* _WORK REQUEST_
Copy out each line of the data below in which the string "computer" appears.

* _PROVIDED RECORDS_
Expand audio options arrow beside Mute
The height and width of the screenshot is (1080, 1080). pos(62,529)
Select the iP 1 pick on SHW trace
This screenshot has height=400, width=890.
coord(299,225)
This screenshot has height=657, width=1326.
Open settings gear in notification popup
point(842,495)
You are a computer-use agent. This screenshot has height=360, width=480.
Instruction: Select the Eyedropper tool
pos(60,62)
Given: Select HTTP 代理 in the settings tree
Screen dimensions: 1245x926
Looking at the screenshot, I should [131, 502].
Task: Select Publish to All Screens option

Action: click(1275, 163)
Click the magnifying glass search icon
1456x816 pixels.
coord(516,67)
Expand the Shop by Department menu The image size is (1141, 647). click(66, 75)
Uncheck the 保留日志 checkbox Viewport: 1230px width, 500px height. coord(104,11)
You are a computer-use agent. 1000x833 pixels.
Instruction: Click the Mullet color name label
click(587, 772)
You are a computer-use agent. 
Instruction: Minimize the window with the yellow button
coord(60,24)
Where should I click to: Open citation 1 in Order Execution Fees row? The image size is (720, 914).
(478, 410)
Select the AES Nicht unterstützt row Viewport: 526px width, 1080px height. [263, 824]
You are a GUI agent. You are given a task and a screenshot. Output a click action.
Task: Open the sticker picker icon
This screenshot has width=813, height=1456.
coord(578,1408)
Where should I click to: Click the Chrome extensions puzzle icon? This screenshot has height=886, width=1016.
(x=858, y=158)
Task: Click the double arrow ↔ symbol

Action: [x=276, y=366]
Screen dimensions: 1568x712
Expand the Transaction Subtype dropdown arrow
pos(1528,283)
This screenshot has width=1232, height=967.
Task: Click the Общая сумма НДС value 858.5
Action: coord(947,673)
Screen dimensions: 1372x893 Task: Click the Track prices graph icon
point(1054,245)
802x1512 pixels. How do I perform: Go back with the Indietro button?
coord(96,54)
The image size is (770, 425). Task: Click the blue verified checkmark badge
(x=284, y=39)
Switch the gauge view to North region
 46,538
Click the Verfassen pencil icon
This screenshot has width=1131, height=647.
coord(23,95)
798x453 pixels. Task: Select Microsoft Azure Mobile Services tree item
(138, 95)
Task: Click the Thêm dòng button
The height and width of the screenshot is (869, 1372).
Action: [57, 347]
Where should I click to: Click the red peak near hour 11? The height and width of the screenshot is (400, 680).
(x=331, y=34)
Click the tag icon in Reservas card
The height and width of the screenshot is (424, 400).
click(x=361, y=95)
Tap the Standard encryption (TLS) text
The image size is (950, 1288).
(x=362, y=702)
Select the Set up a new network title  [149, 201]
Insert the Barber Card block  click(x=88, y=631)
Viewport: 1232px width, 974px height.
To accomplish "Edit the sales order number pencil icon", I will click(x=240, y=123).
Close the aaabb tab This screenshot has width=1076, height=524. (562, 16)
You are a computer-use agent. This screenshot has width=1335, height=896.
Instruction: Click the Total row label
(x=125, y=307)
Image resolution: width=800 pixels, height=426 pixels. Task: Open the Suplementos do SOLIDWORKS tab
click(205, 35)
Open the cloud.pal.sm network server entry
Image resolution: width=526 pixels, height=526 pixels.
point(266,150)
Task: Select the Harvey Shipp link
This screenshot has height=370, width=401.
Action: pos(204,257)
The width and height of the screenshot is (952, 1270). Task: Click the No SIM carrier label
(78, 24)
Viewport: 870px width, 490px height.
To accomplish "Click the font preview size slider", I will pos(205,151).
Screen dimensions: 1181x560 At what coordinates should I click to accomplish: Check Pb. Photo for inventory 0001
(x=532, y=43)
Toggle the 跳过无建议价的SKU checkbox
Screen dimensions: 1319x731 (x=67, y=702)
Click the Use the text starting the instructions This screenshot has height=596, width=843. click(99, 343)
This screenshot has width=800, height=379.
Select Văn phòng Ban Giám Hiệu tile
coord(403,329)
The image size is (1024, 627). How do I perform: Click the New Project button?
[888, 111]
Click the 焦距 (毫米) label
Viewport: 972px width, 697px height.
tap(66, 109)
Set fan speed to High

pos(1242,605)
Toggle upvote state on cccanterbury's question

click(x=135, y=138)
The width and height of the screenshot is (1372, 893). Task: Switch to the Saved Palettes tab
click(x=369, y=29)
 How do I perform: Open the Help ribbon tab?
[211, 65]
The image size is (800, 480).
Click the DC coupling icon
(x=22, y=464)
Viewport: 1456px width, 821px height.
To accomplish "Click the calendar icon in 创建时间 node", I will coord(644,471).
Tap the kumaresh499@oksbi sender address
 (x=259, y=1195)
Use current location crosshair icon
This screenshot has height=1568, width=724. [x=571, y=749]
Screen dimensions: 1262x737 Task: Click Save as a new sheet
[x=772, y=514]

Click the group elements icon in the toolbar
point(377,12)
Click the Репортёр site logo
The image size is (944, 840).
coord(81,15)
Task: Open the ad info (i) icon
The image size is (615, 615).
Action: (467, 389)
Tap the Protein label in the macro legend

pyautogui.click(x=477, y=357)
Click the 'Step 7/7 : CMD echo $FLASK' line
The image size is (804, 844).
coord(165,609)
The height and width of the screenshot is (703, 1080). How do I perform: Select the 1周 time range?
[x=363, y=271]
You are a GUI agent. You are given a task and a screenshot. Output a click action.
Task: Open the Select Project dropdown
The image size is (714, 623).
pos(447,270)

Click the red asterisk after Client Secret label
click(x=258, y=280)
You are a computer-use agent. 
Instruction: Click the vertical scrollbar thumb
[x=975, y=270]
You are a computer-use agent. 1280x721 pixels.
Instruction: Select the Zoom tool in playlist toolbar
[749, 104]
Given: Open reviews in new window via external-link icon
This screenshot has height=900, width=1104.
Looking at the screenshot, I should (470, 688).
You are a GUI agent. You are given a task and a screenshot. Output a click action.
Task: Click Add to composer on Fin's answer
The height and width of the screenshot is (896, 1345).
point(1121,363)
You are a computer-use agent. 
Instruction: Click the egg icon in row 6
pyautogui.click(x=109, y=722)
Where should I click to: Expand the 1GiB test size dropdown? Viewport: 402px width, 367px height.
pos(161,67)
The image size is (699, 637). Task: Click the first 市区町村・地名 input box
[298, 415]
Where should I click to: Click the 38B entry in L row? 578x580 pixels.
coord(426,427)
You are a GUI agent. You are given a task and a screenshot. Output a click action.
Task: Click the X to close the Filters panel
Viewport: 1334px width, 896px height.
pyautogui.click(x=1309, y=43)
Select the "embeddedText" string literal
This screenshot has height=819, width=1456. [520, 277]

* _ANSWER SPACE_
You are a computer-use agent. This screenshot has height=360, width=480.
You are a computer-use agent. 1000x833 pixels.
You are a computer-use agent. 
You are a computer-use agent. This screenshot has width=1335, height=896.
You are a computer-use agent. 
You are a computer-use agent. 1280x721 pixels.
You are a computer-use agent. 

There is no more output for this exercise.